ML: Can you give us some key facts and figures about the association?
GC: The organisation was originally founded in 2011 by Martin Male, an AIDS orphan. We look after 56 orphaned children between the ages of 5 to 15, rescued from slums and hospitals, as well as from other organisations that were shut down due to lack of funding or poor conditions.
None of our children are HIV positive, they are all healthy although none of them had a birth certificate or passport when we rescued them.
In 2016, we raised €76,200. Every single euro raised goes straight to the children; we don’t take admin fees or pay our European team.
ML: Tell us about the Sponsor a Child program.
GC: Each child has a sponsor – either €2.50/day for a full sponsorship or €1.25/day for a co-sponsorship – and this funding is used to pay for food and education, utilities, basic medical care and upkeep for each child.
In return, the sponsors receive regular updates, with letters from the children, a general behavioural report, school report and photos three times a year. The sponsors are encouraged to have as much contact as possible with their child – they can organise a video chat or even send over presents for their birthdays and Christmas, if they so choose.
ML: What are C4C’s main fundraising events?
GC: We run an annual fundraiser event – for example, Raise the Roof or Chill for Charity – to pay for the rent on the children’s accommodation and also to subsidise their school fees and supplies. These events are usually in Monaco or the surrounding areas and always a lot of fun. We don’t like to take ourselves too seriously!
ML: On November 10, C4C is hosting ‘Music, Magic and More” at the Yacht Club. Can you give some details?

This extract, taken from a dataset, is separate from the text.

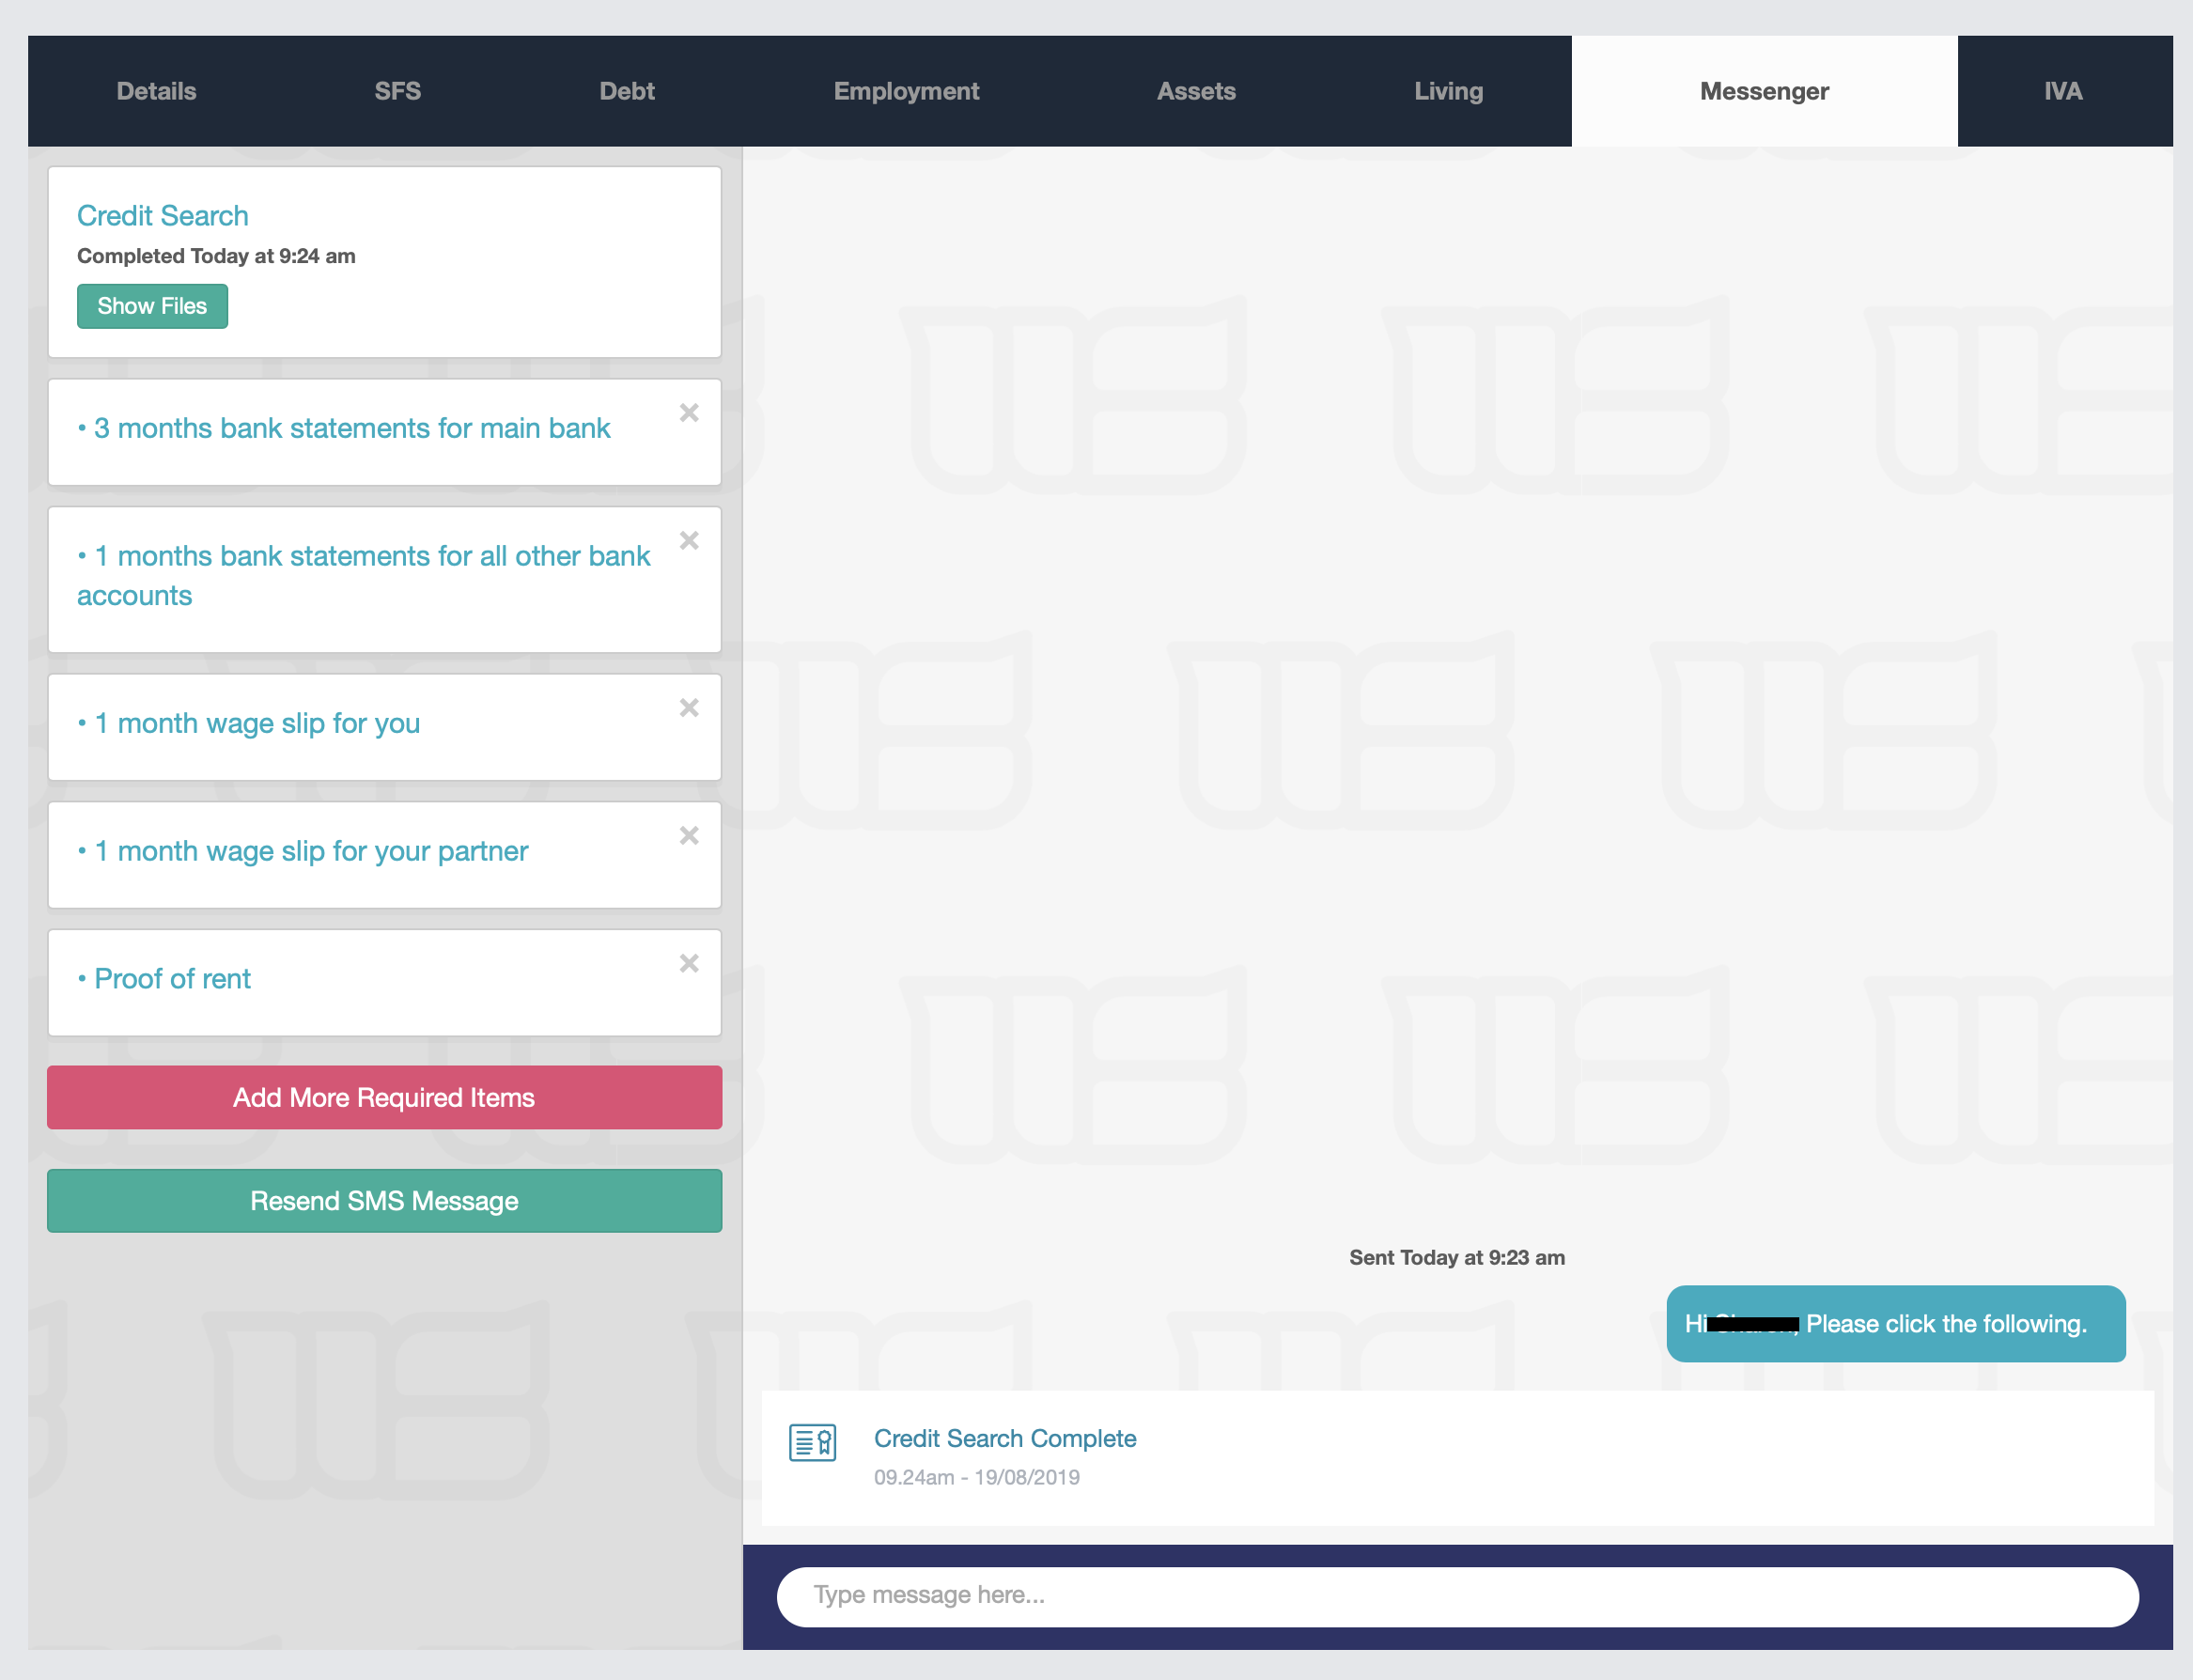Switch to the Employment tab
2193x1680 pixels.
click(906, 91)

GC: This fundraiser will help to pay next year’s rent for our 56 Ugandan children. Bring your friends to the most chic venue in Monaco for an evening of fun and fabulous magic with Neil Henry, DJ Max Avril from Nikki Beach St Tropez and electric violinist Katharina Putska. Plus, there will be a raffle and silent auction of paintings by Ugandan artist Emma Kavuma. Tickets are limited and available online. Dress Code: Colourful Chic. We greatly appreciate your support.
ML: What percentage of funds raised go to the children versus administrative costs?

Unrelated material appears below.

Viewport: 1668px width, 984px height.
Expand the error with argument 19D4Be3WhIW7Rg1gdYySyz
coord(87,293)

GC: Every penny goes to supporting the children.
ML: What are C4C’s plans for 2018?
GC: Our main focus in 2018 will be raising funds to build our own self-sustaining campus, so that we no longer have to rely on landlords as we keep having to move and its very expensive and stressful. For this we will need to raise around €300,000.
It will have a large farm attached to it, to provide enough to feed our own children but also enough to sell produce to provide income to the centre. We will also set up our own school with tech and sports facilities, and take in fee-paying children to make the operation entirely autonomous.

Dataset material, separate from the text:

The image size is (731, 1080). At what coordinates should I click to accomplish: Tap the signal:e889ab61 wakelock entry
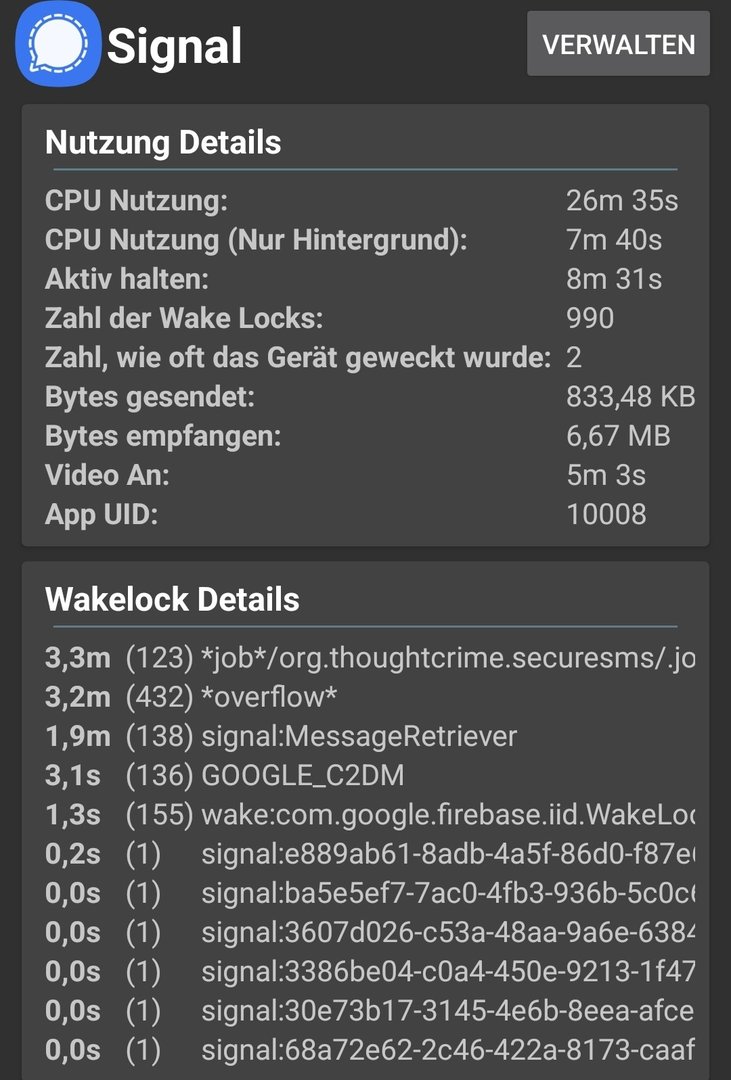[370, 854]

We hope this centre will be the first of many, a business model that can be replicated to provide a safe, welcoming home to children all over Africa from the most vulnerable backgrounds.
ML: Does the association need members, volunteers or accept donations?
GC: We always welcome volunteers and donations. There many bills to cover to help the children so the funds we collect cover our basic expenses but outings, more variety in their diet, and new clothes are not covered. We’d love to receive more clothes and toy packages for the kids.
In terms of finding volunteers, I try to surround myself with people whose strengths are my weaknesses. For example, I’m terrible with accounts so I get a lot of help in that department. It’s always great to grow our network, and we love to meet new people.
It’s also fabulous when people organise events themselves, like friends who put together a bonfire night in aid of the charity or others who organised a cake sale.
I’d love to find restaurants that would agree to give the customers the option to help the charity by adding €1 onto their bill. That’s a project in progress.